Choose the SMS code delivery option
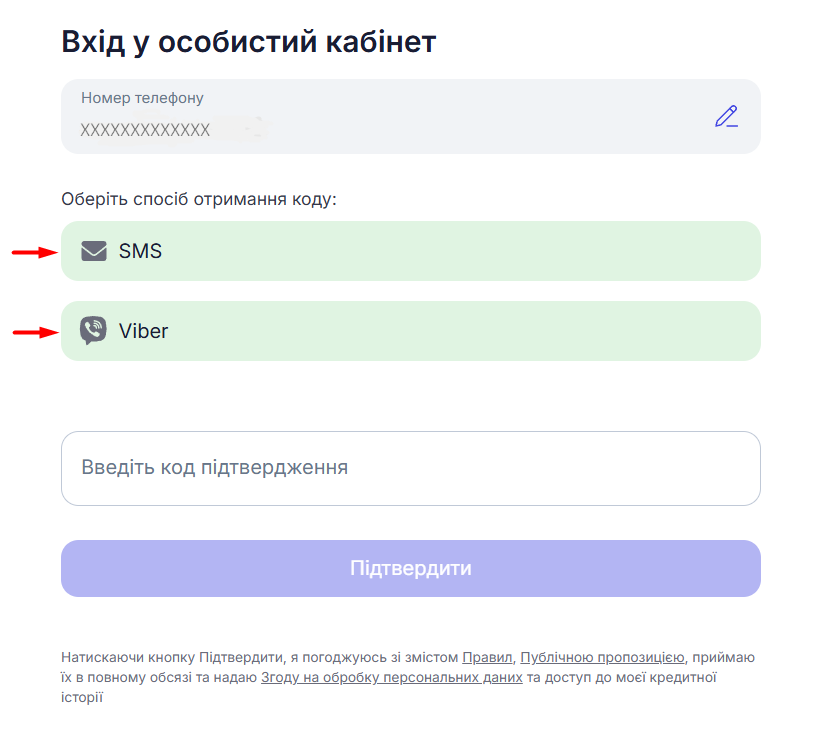This screenshot has width=813, height=746. point(410,251)
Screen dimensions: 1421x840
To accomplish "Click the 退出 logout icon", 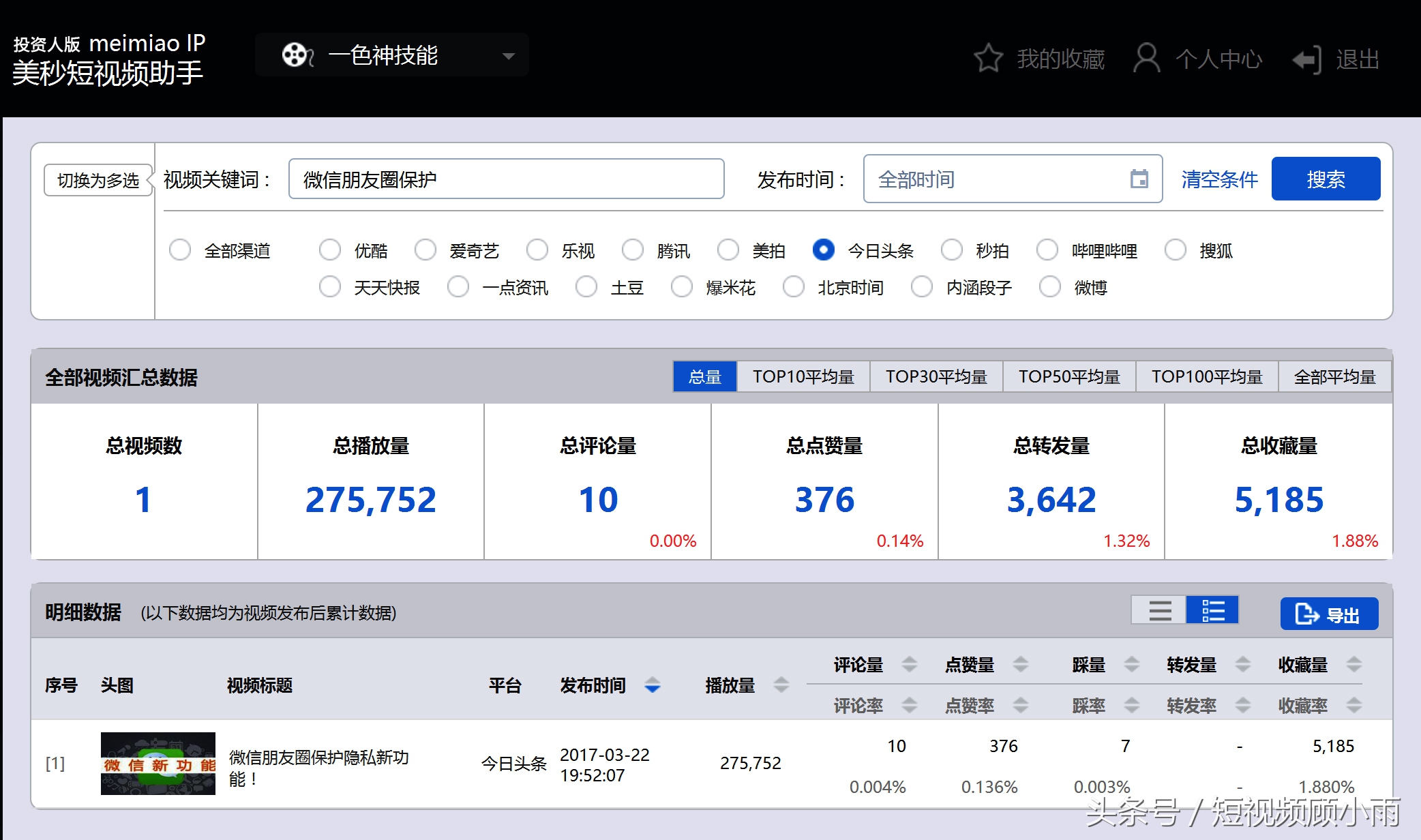I will (1307, 58).
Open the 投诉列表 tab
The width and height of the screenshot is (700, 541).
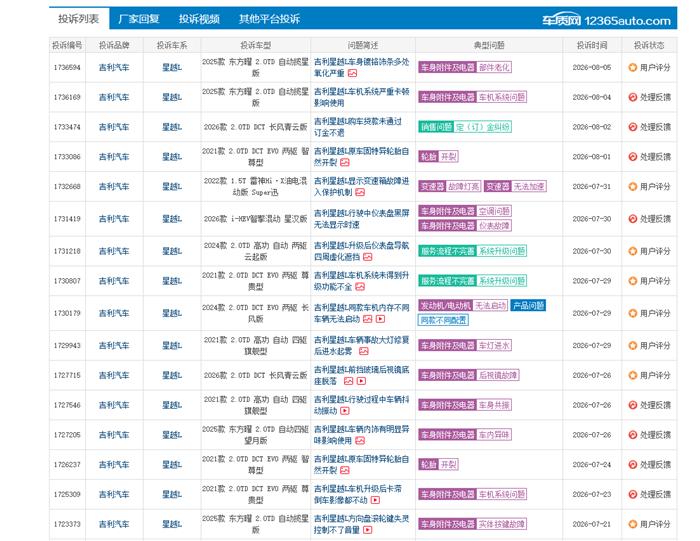coord(79,19)
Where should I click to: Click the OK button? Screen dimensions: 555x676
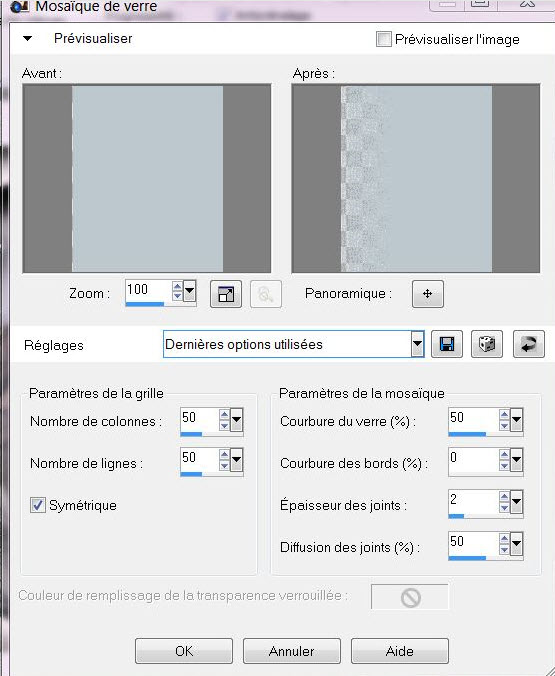pyautogui.click(x=184, y=651)
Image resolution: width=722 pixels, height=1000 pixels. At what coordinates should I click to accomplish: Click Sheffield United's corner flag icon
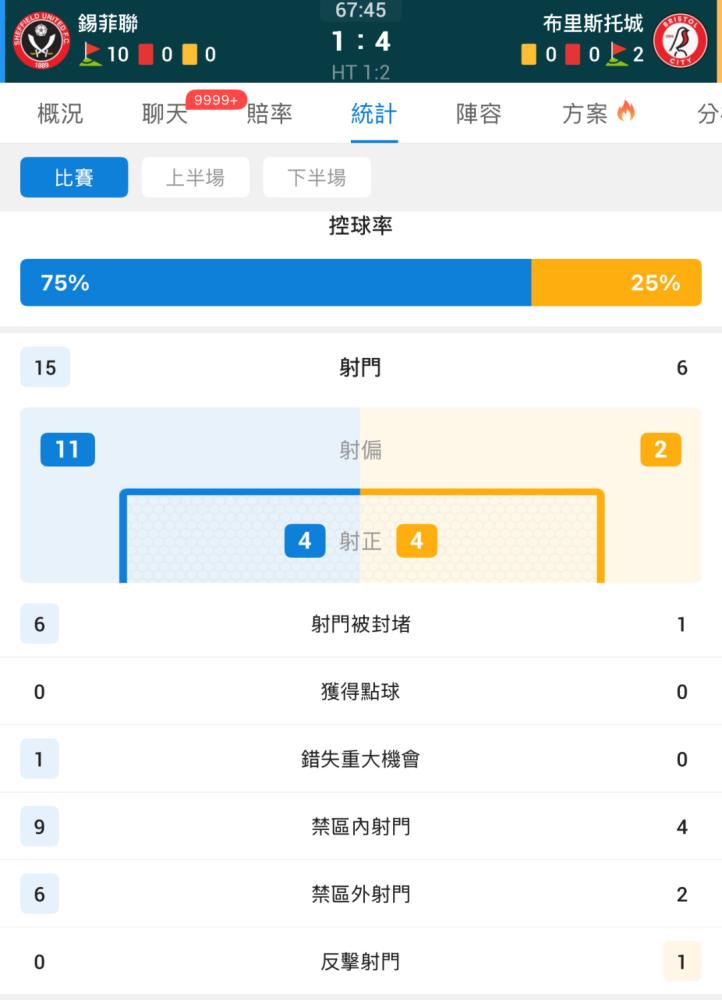[91, 54]
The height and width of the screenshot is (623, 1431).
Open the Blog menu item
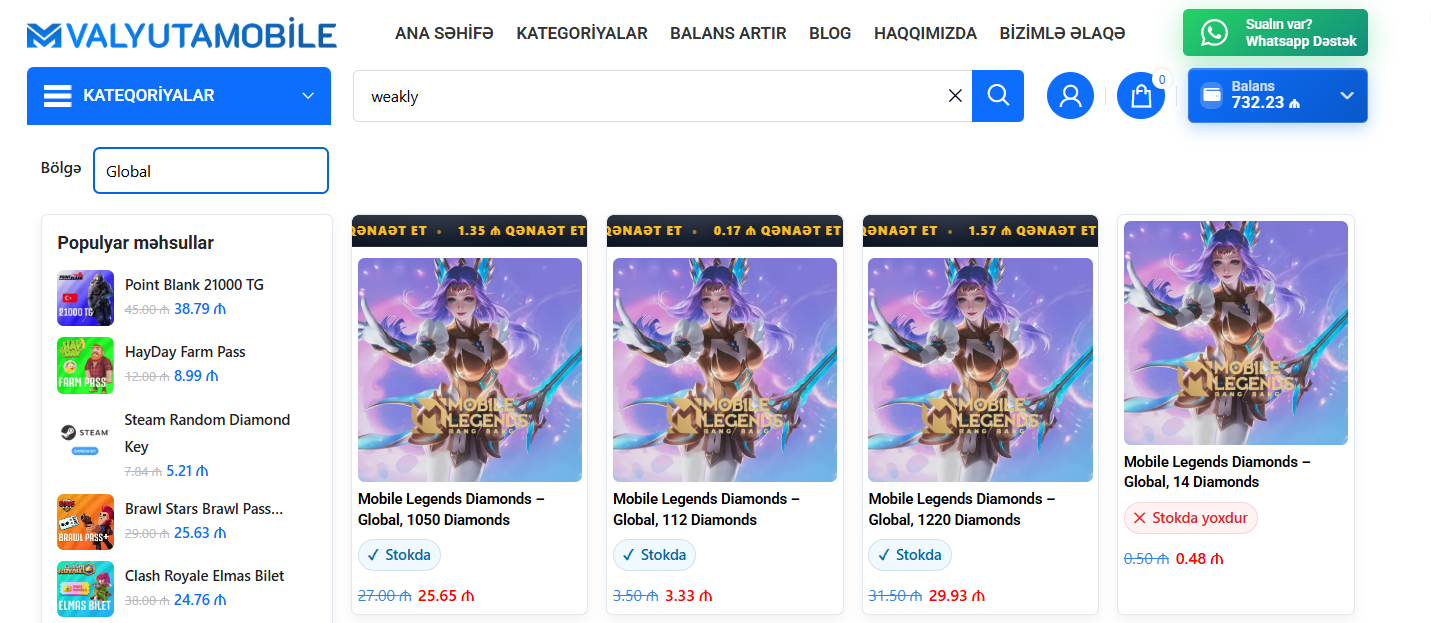click(x=830, y=33)
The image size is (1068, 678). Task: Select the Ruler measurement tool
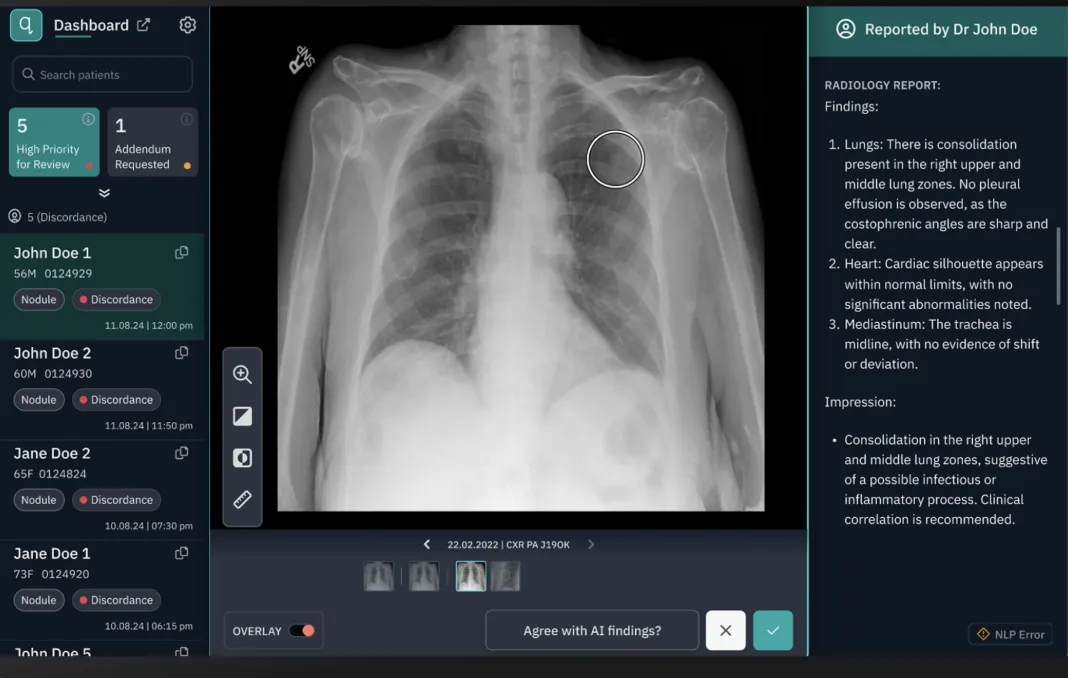pyautogui.click(x=242, y=499)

* Exercise brief
Collect every line of the records that contains the string "should" and copy each one in full. Case counts.

* Written answer
Where should I click to: Click the OK button? Screen dimensions: 555x676
Image resolution: width=722 pixels, height=1000 pixels. At what coordinates should I click to accomplish: Click Sheffield United's corner flag icon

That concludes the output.